**Work to complete:** Rewrite each of the rows below with "button" changed to "control" and everything else left as it is, and omit the pictures.

#### Input ####

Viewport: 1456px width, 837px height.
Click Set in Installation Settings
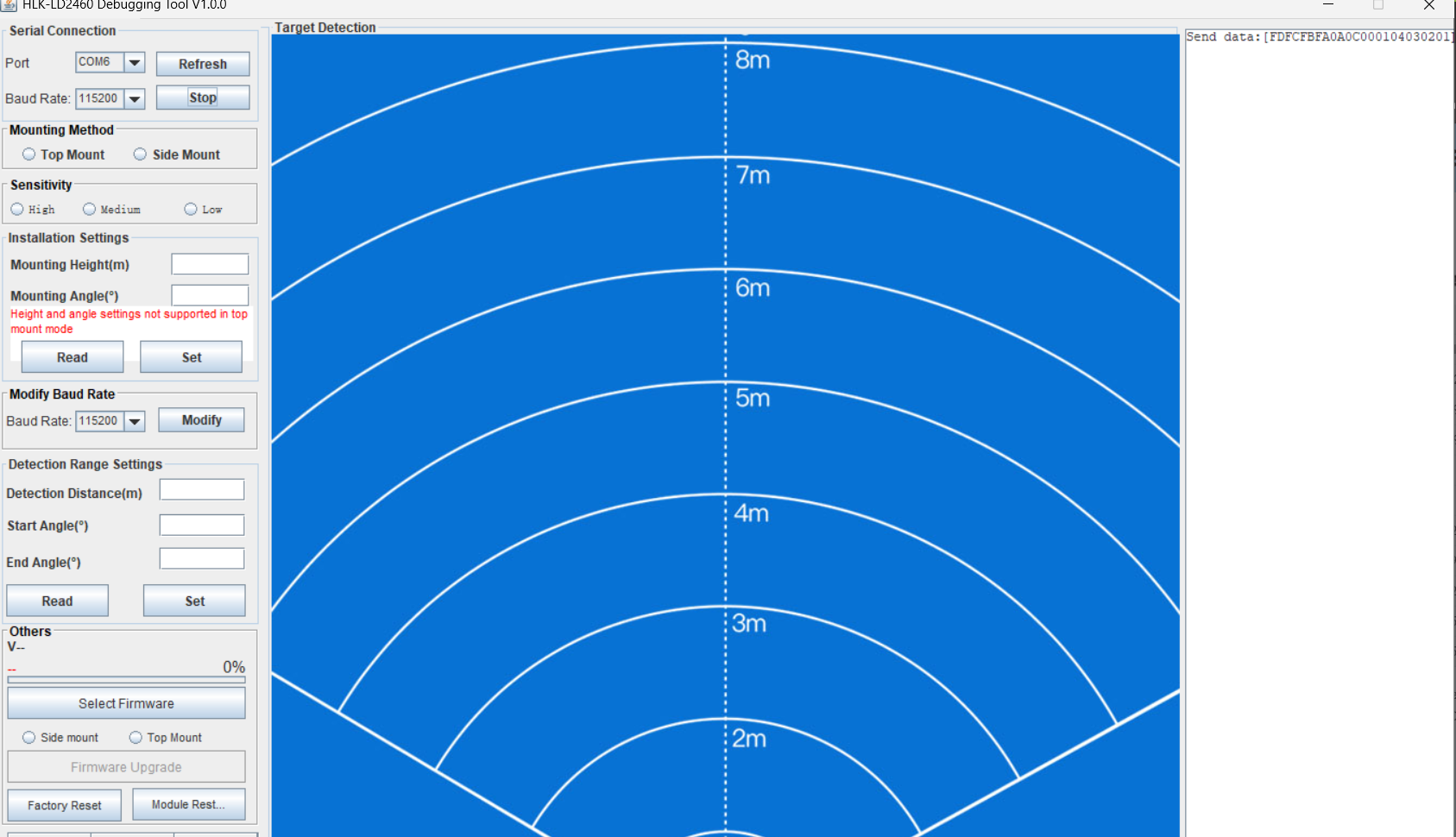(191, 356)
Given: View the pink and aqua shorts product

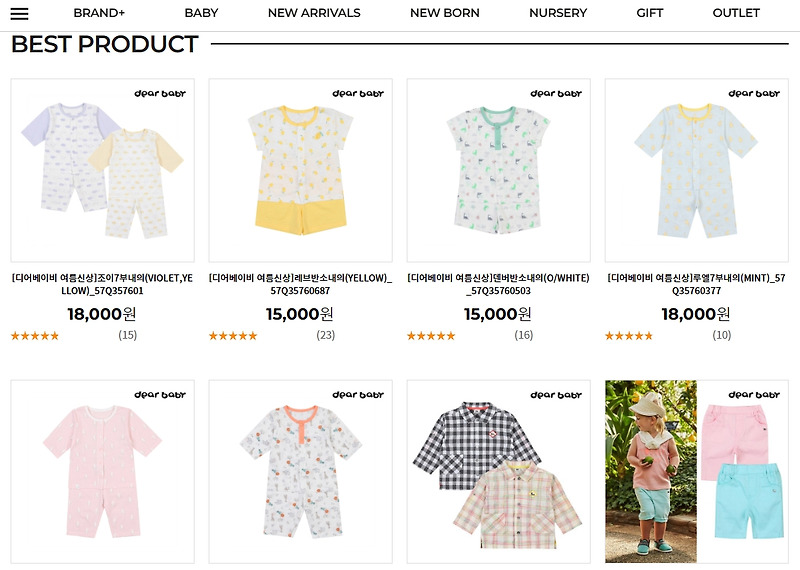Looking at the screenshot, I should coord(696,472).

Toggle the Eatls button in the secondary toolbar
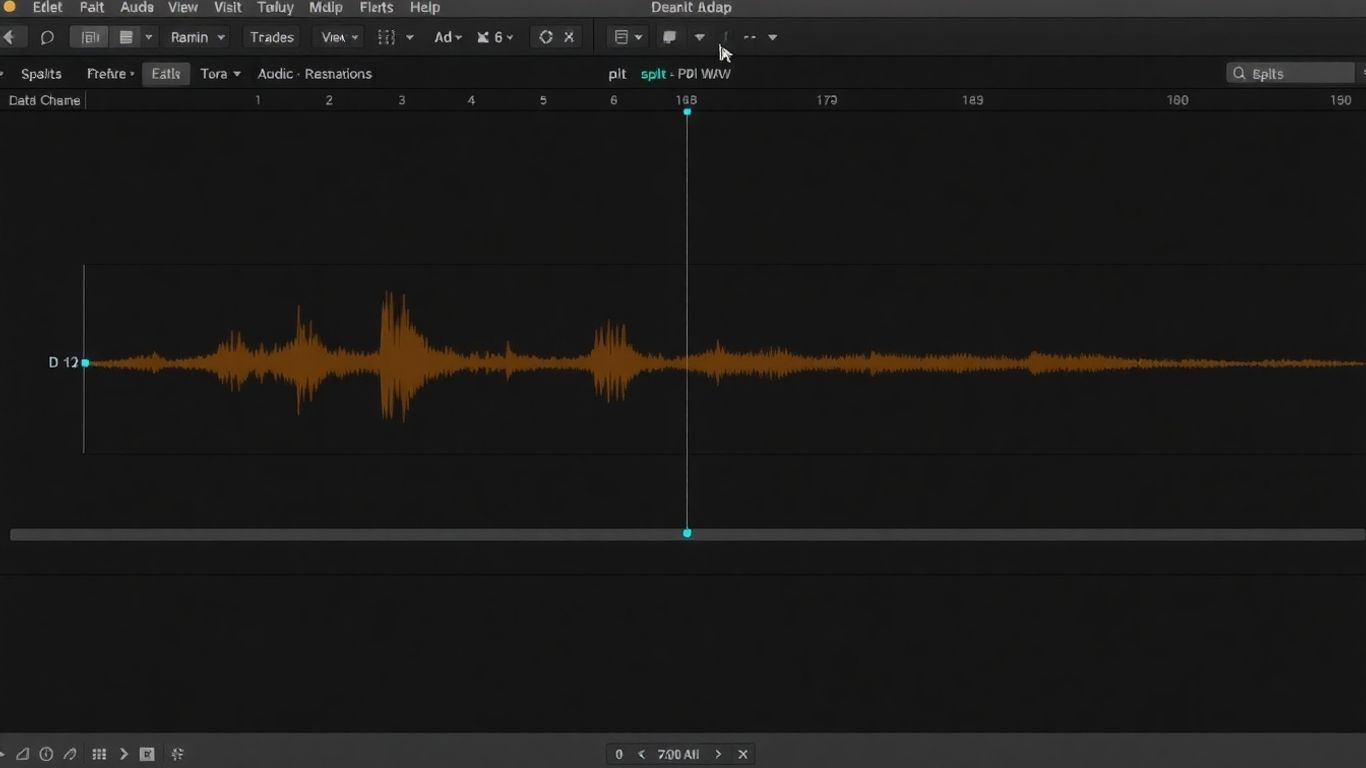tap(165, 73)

####

**Answer to this exercise:**
Viewport: 1456px width, 837px height.
Click Set in Installation Settings
(191, 356)
Given: View the pink and aqua shorts product

Looking at the screenshot, I should coord(696,472).

Toggle the Eatls control in the secondary toolbar
tap(165, 73)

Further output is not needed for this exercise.